DATASET below:

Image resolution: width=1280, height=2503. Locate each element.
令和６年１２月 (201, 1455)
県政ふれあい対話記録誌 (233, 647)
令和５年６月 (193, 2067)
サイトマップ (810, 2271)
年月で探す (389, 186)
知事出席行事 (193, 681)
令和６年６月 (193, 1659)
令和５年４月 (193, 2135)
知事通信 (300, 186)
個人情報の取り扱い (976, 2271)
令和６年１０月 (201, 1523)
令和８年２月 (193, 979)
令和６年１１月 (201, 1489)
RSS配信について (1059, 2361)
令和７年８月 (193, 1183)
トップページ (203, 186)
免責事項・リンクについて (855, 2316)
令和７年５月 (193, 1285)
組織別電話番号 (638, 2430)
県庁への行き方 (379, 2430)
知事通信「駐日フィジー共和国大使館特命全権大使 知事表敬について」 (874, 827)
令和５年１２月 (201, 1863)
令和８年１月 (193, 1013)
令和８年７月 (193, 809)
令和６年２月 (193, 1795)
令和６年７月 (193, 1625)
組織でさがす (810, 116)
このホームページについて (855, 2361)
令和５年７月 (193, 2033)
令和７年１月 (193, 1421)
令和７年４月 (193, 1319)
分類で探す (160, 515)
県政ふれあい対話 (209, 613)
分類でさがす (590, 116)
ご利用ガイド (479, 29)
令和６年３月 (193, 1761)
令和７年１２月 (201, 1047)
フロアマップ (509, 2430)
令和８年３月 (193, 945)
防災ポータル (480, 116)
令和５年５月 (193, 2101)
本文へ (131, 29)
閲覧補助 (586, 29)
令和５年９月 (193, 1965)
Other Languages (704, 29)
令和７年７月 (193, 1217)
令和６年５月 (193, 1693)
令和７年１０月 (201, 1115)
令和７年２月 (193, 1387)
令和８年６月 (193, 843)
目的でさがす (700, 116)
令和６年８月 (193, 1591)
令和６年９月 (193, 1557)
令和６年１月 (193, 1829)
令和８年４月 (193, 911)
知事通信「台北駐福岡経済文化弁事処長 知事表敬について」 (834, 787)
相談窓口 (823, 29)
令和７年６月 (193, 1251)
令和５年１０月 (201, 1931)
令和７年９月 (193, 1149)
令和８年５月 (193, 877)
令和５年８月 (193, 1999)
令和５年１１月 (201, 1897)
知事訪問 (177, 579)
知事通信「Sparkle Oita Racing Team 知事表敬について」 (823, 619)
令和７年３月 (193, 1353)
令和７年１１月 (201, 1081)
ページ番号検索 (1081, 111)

End of DATASET.

# AIM OF THE TASK:
The lines above that hold the string "知事表敬について" are to be located and copied.

# RESULT:
知事通信「駐日フィジー共和国大使館特命全権大使 知事表敬について」 (874, 827)
知事通信「台北駐福岡経済文化弁事処長 知事表敬について」 (834, 787)
知事通信「Sparkle Oita Racing Team 知事表敬について」 (823, 619)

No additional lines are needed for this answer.